2. Le placement en détention provisoire du mineur comme mesure de dernier ressort uniquement

Cour EDH, Requête 36475/10, Agit Demir c. Turquie, 27 février 2018.

Juridiction : Cour européenne des droits de l’Homme

Nom : Requête 36475/10, Agit Demir c. Turquie

Date : 27 février 2018

Portée géographique : Portée nationale et régionale (respect de la Convention européenne des droits de l’Homme)

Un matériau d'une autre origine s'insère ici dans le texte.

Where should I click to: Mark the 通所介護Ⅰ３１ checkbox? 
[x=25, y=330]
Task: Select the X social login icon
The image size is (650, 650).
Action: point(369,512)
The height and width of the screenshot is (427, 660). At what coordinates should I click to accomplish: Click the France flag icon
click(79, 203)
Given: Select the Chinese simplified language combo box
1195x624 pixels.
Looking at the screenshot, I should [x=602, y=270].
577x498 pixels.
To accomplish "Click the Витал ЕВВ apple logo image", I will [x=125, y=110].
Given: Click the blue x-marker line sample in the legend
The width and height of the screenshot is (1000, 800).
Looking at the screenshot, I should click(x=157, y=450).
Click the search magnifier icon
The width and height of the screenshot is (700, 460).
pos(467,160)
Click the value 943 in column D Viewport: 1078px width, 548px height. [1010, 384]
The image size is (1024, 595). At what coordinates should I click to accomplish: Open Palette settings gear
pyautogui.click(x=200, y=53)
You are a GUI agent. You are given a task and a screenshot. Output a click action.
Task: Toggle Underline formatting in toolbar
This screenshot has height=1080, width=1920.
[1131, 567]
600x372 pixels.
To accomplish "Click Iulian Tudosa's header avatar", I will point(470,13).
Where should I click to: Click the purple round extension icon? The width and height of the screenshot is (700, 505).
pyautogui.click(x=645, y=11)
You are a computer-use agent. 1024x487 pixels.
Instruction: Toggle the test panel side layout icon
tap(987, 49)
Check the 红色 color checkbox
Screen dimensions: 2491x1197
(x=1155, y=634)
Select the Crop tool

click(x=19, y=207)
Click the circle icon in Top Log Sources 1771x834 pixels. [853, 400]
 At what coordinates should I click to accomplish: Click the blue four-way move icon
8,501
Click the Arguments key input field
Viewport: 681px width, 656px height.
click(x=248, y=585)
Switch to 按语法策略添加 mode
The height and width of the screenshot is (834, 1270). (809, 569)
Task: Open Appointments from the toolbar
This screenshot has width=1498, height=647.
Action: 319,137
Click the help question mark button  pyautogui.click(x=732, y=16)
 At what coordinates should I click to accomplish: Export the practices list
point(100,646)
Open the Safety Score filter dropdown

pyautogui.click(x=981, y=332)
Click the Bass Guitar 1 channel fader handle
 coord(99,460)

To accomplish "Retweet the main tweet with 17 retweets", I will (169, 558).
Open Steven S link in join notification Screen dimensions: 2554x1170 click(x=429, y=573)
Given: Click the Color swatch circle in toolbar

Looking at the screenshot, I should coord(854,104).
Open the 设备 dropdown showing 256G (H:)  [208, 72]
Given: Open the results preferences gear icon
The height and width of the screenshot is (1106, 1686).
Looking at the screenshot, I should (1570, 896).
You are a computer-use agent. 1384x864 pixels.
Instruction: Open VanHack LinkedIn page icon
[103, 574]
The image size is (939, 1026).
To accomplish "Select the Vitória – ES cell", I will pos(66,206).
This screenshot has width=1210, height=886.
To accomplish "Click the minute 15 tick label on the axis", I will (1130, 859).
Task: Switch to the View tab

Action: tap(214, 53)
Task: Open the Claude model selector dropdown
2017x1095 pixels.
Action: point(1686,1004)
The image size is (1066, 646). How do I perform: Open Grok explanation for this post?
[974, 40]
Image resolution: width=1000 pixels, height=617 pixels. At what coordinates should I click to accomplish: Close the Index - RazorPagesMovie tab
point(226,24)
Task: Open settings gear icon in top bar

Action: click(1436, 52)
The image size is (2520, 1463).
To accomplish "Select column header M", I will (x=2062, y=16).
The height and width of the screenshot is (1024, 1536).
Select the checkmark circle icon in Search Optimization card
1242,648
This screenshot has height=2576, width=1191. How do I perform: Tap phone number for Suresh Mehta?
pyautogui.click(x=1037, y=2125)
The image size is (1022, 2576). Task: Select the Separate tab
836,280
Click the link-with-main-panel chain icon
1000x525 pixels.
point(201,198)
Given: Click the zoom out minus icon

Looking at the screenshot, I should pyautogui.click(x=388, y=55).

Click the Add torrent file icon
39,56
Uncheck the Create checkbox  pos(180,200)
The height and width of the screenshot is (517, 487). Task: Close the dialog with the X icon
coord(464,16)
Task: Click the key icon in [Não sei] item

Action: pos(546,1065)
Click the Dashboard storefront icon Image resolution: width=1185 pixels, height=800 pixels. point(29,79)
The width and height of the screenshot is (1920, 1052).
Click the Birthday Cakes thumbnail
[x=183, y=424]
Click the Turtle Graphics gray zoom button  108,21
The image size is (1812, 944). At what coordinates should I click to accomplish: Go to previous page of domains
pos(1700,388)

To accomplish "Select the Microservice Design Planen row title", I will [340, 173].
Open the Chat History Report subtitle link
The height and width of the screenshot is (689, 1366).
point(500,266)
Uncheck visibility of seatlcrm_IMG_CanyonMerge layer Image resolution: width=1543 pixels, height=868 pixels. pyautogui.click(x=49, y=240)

Thèmes : Le placement en détention provisoire d’un mineur de 13 ans

 

Résumé de l’affaire : Un mineur de 13 ans a été placé en détention provisoire en Turquie pour avoir participé à une manifestation pour la libération d’un opposant politique. Il soutenait que son placement en détention provisoire « n’était pas indispensable et qu’il n’existait pas de raisons plausibles de le soupçonner d’avoir commis une infraction pénale ». Il dénonçait particulièrement le fait que cette mesure n’avait pas été ordonnée en dernier ressort.

 

Problème de droit : Le placement en détention provisoire d’un mineur, alors même qu’il existait des mesures moins sévères, constitue-t-il une violation de l’article 5 § 1 c) (Droit à la liberté et à la sûreté) et 3 (Interdiction de la torture et des mauvais traitements) de la Convention européenne des droits de l’Homme ?

 

Portée / conclusion : Dans les §38 à 44, la CEDH rappelle que le placement en détention provisoire ne peut se faire que si des mesures moins sévères ont été envisagées, ce qui n’a pas été le cas en l’espèce. Elle conclut : « En conséquence, la Cour considère que le placement en détention d’un mineur âgé de 13 ans ne peut passer pour régulier au sens de l’article 5§1 de la Convention, compte tenu notamment de ce que les mesures alternatives, bien que prévues par le droit interne, n’ont pas été envisagées en l’espèce. Il s’ensuit qu’il y a eu violation de l’article 5§1 de la Convention » (§45).